Exercise instructions – Reprint all entries without any alteration.

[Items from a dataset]
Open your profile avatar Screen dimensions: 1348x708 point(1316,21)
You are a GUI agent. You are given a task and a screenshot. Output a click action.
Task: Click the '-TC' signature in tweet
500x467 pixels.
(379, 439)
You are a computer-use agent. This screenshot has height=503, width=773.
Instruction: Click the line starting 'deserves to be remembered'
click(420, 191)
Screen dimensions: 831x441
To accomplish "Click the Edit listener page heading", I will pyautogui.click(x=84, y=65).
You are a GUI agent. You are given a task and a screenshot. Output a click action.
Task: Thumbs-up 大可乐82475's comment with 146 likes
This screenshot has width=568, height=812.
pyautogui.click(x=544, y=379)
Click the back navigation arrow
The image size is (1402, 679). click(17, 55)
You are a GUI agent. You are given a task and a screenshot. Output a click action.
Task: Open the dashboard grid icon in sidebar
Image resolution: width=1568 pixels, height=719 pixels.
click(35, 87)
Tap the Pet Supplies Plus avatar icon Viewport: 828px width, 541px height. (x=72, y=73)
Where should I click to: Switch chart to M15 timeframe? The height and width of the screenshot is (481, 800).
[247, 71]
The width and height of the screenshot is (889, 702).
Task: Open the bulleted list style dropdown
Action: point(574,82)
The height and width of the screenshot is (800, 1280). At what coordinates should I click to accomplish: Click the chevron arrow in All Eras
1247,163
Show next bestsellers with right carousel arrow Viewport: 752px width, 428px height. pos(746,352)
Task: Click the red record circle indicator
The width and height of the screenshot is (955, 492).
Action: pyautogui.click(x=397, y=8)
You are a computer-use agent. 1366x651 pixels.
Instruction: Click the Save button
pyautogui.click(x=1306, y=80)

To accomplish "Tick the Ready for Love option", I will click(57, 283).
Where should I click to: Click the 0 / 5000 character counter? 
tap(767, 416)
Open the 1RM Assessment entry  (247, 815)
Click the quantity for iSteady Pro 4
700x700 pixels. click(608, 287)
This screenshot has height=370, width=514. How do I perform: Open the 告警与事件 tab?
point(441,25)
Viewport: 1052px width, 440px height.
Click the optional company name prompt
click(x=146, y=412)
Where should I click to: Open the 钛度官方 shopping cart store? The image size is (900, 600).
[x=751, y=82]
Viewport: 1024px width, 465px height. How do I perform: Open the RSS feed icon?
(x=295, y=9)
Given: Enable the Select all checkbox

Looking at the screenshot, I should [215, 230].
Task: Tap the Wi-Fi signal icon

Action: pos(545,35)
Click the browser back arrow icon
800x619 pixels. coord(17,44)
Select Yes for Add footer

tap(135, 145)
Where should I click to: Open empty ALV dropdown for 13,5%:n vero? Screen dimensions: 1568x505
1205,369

Output –
Open your profile avatar Screen dimensions: 1348x708 point(1316,21)
You are a GUI agent. You are given a task and a screenshot. Output a click action.
Task: Click the '-TC' signature in tweet
500x467 pixels.
(379, 439)
You are a computer-use agent. This screenshot has height=503, width=773.
Instruction: Click the line starting 'deserves to be remembered'
click(420, 191)
Screen dimensions: 831x441
To accomplish "Click the Edit listener page heading", I will pyautogui.click(x=84, y=65).
You are a GUI agent. You are given a task and a screenshot. Output a click action.
Task: Thumbs-up 大可乐82475's comment with 146 likes
This screenshot has width=568, height=812.
pyautogui.click(x=544, y=379)
Click the back navigation arrow
The image size is (1402, 679). click(17, 55)
You are a GUI agent. You are given a task and a screenshot. Output a click action.
Task: Open the dashboard grid icon in sidebar
Image resolution: width=1568 pixels, height=719 pixels.
click(35, 87)
Tap the Pet Supplies Plus avatar icon Viewport: 828px width, 541px height. (x=72, y=73)
Where should I click to: Switch chart to M15 timeframe? The height and width of the screenshot is (481, 800).
[247, 71]
The width and height of the screenshot is (889, 702).
Task: Open the bulleted list style dropdown
Action: point(574,82)
The height and width of the screenshot is (800, 1280). At what coordinates should I click to accomplish: Click the chevron arrow in All Eras
1247,163
Show next bestsellers with right carousel arrow Viewport: 752px width, 428px height. pos(746,352)
Task: Click the red record circle indicator
The width and height of the screenshot is (955, 492).
Action: pyautogui.click(x=397, y=8)
You are a computer-use agent. 1366x651 pixels.
Instruction: Click the Save button
pyautogui.click(x=1306, y=80)

To accomplish "Tick the Ready for Love option", I will click(57, 283).
Where should I click to: Click the 0 / 5000 character counter? 
tap(767, 416)
Open the 1RM Assessment entry  (247, 815)
Click the quantity for iSteady Pro 4
700x700 pixels. click(608, 287)
This screenshot has height=370, width=514. How do I perform: Open the 告警与事件 tab?
point(441,25)
Viewport: 1052px width, 440px height.
Click the optional company name prompt
click(x=146, y=412)
Where should I click to: Open the 钛度官方 shopping cart store? The image size is (900, 600).
[x=751, y=82]
Viewport: 1024px width, 465px height. How do I perform: Open the RSS feed icon?
(x=295, y=9)
Given: Enable the Select all checkbox

Looking at the screenshot, I should [215, 230].
Task: Tap the Wi-Fi signal icon

Action: pos(545,35)
Click the browser back arrow icon
800x619 pixels. coord(17,44)
Select Yes for Add footer

tap(135, 145)
Where should I click to: Open empty ALV dropdown for 13,5%:n vero? Screen dimensions: 1568x505
1205,369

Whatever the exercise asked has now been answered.